黒羽織の男は、番頭から報告を受けていた。


「申し訳ございません。」


「何だ。」


「人足が集まりません。」


男の眉がぴくりと動く。


「集まらん?」


「山本屋が先に契約しております。」


「馬借も。」


「船頭も。」


「荷車引きもです。」


黒羽織の男はゆっくり目を閉じた。


「なるほど。」


「そう来たか。」


米は買える。


金もある。


だが。


運ぶ者がいない。


「兵糧は蔵に積んであるだけでは意味がない。」


男は小さく笑った。


「面白い。」


「米問屋らしい戦いだ。」


---


夕刻。


山本屋の店先。


庄吉が帳面を抱えながら駆け寄ってきた。


「若旦那!」


「どうした?」


「契約した人足ですが……。」


「もう五十人を超えました!」


「馬借は十五組。」


「船頭は十八人です!」


予想以上だった。


俺は帳面を受け取り、静かに頷く。


「これでいい。」


「え?」


「敵は米を持っている。」


「俺たちは運ぶ力を持っている。」


物流で一番重要なのは、物ではない。


物を届ける仕組みだ。


その時だった。


一人の老人が店先へ現れた。


腰は曲がっている。


だが、その目だけは鋭かった。


「若いの。
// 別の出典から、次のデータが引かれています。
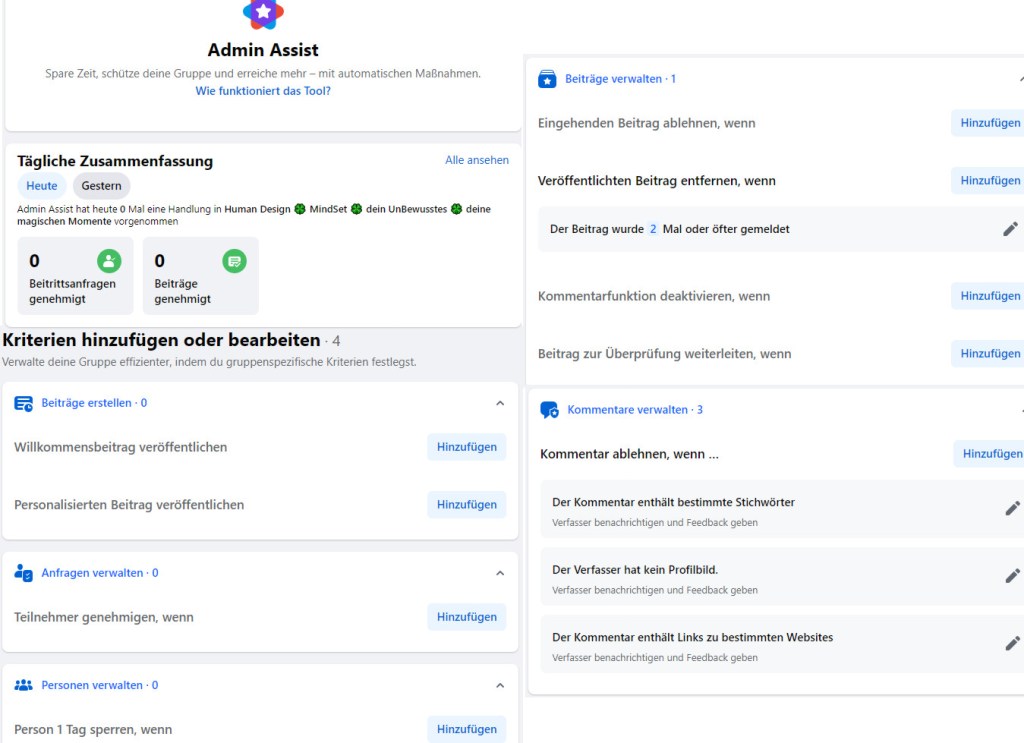Viewport: 1024px width, 743px height.
Task: Click the Admin Assist star logo icon
Action: 263,13
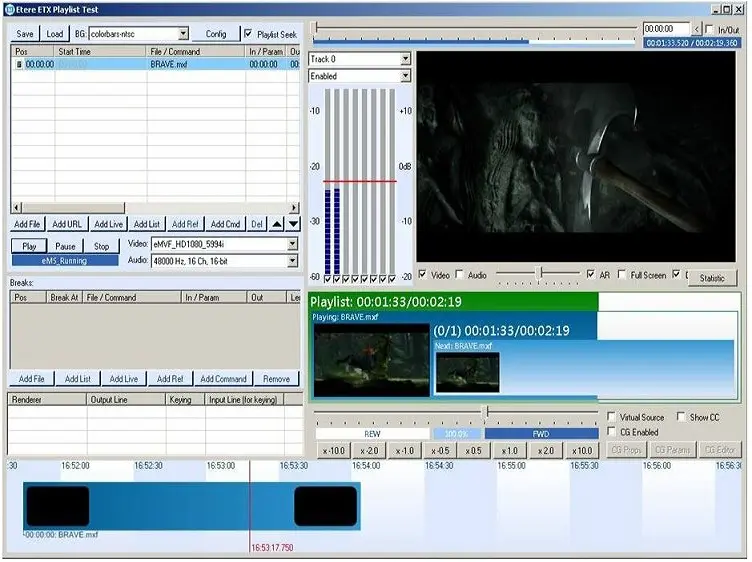752x562 pixels.
Task: Select the Playing BRAVE.mxf thumbnail
Action: (371, 362)
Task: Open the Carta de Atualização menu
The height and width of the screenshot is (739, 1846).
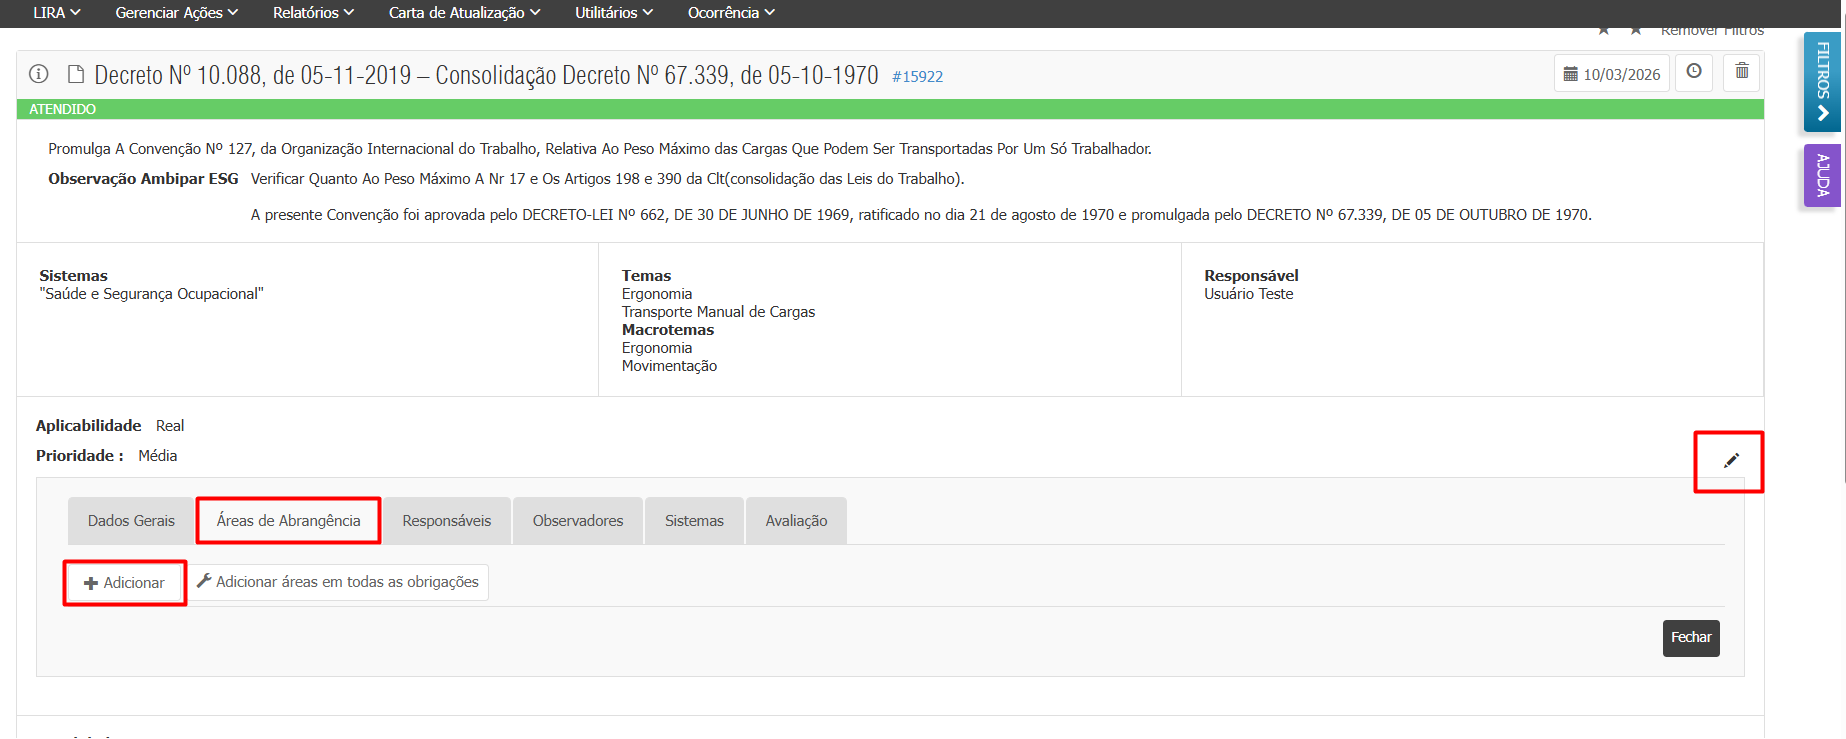Action: (464, 13)
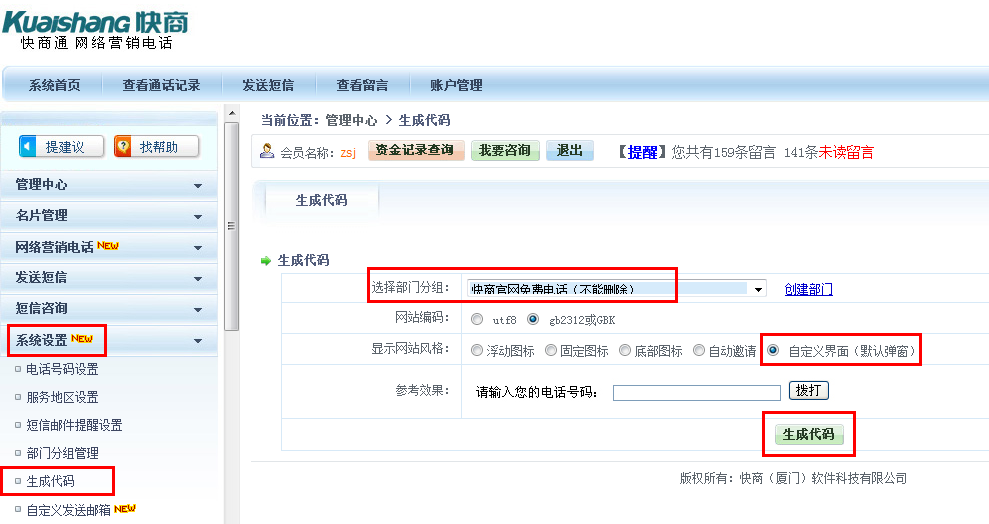Open 查看通话记录 in top navigation

(161, 86)
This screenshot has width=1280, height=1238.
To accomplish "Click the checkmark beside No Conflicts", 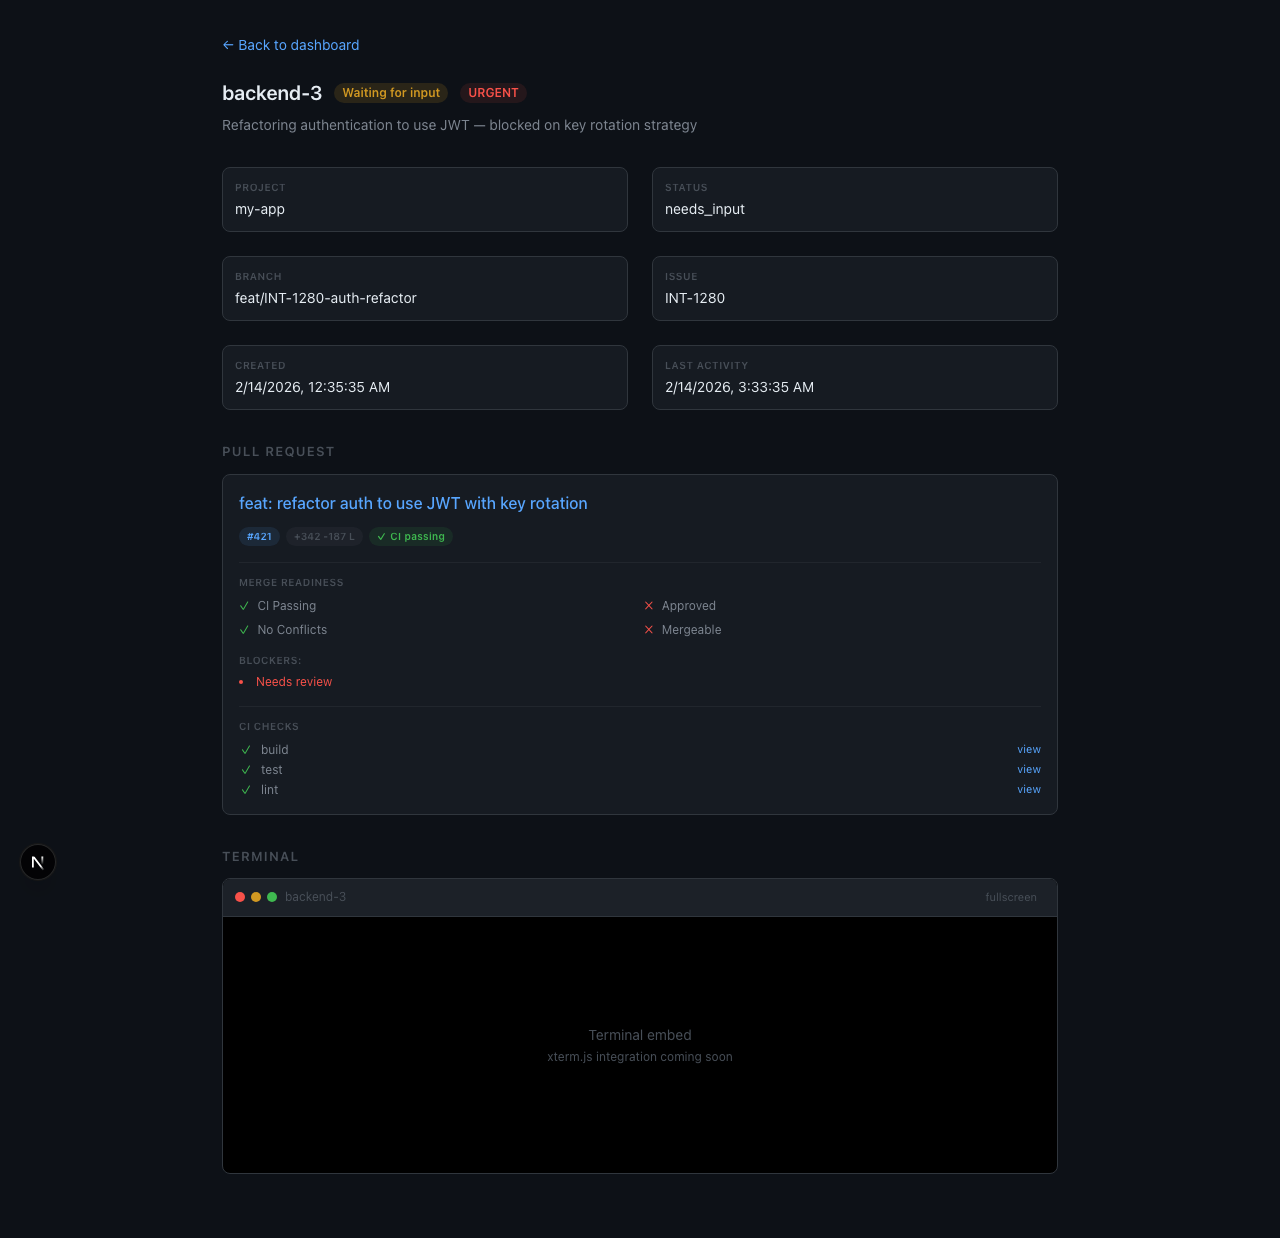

」


老人は俺を見つめる。


「人を集めるのは上手いようじゃな。」


「ありがとうございます。」


「じゃが。」


老人は不敵に笑った。


「荷を運ぶ道具が足りておらん。」


「道具?」


「荷車じゃ。」


その一言で、俺は思わず目を見開いた。


人は集めた。


船もある。


だが――。


荷車の数までは、考えていなかった。


物流は、一つ揃えば終わりではない。


すべてが噛み合って、初めて動き出すのだ。


俺は老人へ深く頭を下げた。


「教えてください。」


「あなたは、何者なんですか。」


老人は静かに笑う。


「ただの車大工よ。」


「少しばかり、荷車を作ってきただけじゃ。」


新たな出会いが、山本屋の物流をさらに大きく変えようとしていた。